____ Records supplied

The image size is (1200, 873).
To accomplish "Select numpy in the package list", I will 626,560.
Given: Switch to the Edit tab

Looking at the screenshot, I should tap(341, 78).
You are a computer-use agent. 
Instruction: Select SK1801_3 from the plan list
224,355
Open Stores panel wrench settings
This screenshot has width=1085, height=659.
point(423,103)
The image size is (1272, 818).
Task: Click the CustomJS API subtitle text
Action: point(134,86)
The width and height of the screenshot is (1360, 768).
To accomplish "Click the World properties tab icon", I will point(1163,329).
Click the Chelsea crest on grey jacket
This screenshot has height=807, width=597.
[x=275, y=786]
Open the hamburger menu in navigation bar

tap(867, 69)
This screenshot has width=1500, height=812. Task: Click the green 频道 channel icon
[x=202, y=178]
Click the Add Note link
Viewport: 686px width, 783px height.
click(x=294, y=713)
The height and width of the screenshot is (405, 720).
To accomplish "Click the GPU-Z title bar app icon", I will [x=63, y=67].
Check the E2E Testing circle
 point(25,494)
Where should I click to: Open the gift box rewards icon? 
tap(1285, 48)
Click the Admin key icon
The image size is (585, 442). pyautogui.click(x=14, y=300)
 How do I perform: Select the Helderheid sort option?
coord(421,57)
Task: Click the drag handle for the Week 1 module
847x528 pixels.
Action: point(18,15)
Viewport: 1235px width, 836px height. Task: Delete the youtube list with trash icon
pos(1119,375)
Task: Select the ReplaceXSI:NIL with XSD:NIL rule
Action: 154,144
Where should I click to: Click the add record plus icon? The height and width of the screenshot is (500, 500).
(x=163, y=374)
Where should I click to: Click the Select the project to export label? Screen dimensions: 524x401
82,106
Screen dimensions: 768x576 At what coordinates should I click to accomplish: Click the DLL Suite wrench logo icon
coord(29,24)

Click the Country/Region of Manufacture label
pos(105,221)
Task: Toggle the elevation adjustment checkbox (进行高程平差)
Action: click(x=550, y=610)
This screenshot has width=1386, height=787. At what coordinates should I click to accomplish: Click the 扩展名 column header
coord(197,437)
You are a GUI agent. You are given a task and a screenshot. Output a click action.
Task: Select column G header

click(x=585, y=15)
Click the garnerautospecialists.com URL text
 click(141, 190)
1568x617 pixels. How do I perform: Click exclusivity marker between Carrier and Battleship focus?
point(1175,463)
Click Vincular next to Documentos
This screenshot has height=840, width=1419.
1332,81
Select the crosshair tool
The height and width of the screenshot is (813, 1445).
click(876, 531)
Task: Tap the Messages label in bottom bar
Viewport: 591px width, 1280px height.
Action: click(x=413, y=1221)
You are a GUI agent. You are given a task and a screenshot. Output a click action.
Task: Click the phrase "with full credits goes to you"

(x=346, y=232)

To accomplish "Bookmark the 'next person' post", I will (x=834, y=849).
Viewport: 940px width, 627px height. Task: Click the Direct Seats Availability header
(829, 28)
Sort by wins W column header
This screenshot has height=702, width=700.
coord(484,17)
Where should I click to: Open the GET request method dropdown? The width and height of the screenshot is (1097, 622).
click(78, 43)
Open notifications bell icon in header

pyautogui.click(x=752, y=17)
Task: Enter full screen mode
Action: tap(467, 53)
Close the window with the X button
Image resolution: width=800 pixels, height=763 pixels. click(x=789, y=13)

________

Assignment: Could you show every line of the listing that holds the string "next"?

Written response:
Click Vincular next to Documentos
To accomplish "Bookmark the 'next person' post", I will (x=834, y=849).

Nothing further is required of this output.